■ **What you have to do**
Check every line below for the word "agent" and give only the number of lines where it appears.
*** Block opens ***
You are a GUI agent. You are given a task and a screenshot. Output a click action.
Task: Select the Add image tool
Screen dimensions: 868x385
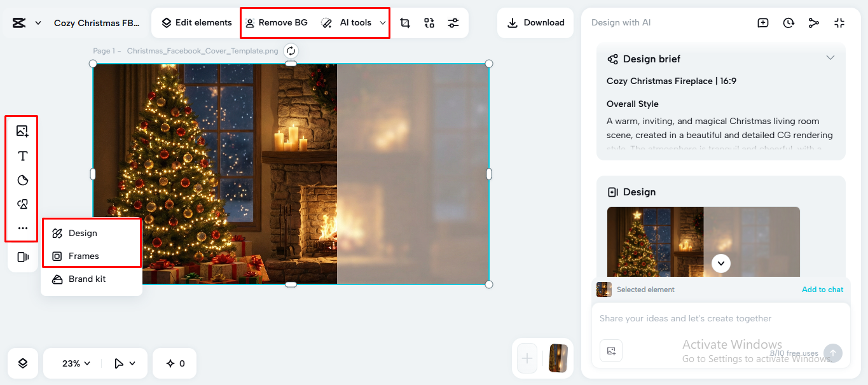pos(22,130)

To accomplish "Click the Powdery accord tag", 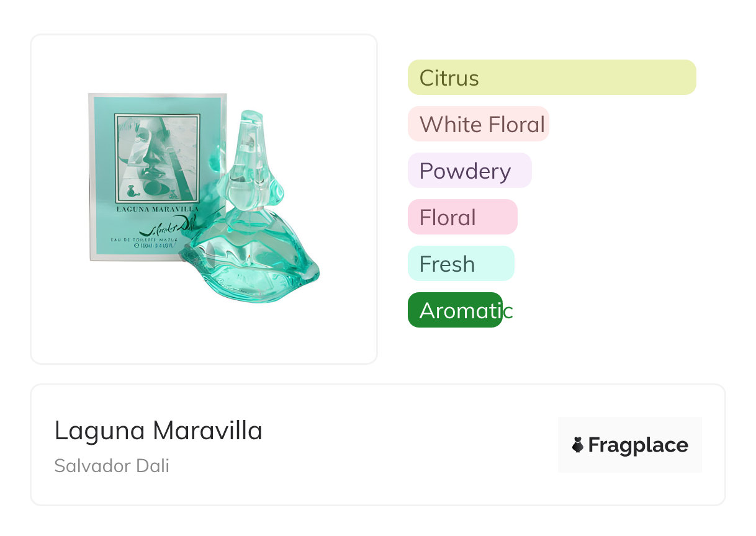I will pyautogui.click(x=469, y=171).
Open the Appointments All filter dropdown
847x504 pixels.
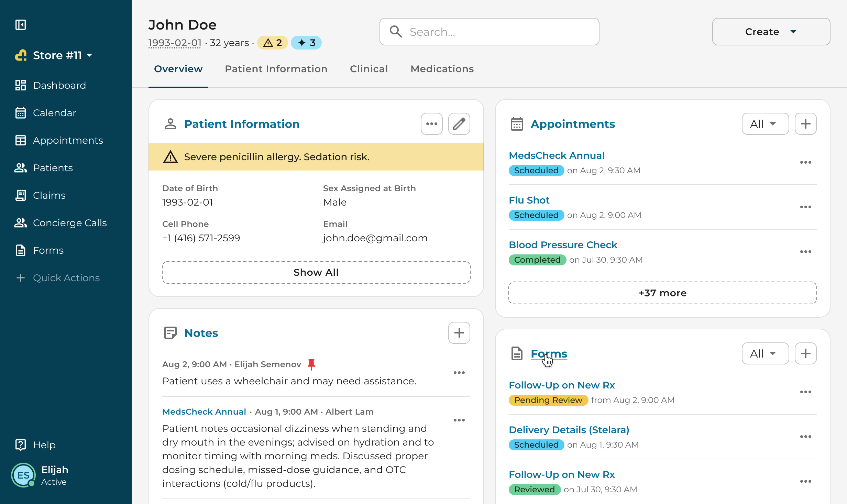coord(765,124)
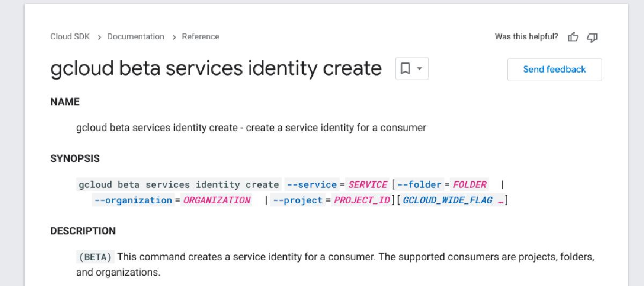This screenshot has height=286, width=644.
Task: Select the SERVICE argument in synopsis
Action: point(368,184)
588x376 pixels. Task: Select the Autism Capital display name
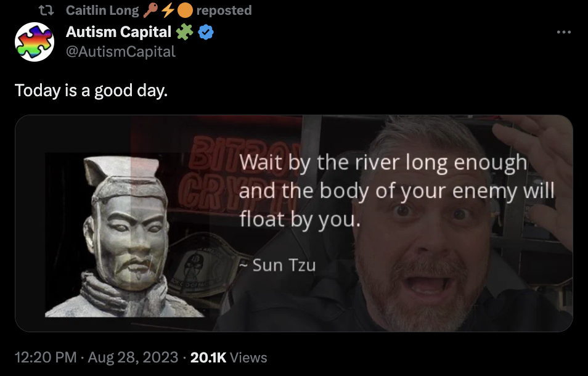pyautogui.click(x=118, y=32)
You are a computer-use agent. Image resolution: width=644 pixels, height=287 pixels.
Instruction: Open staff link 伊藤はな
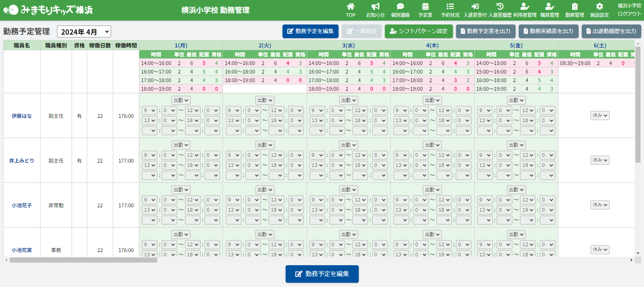(22, 116)
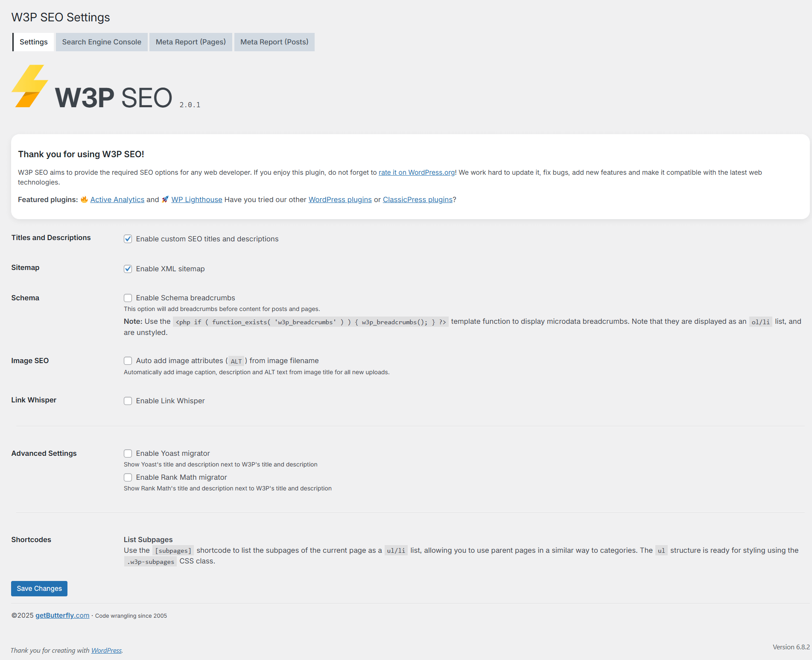Open the ClassicPress plugins link
812x660 pixels.
[417, 199]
*** Block closes ***
■ **Result**
2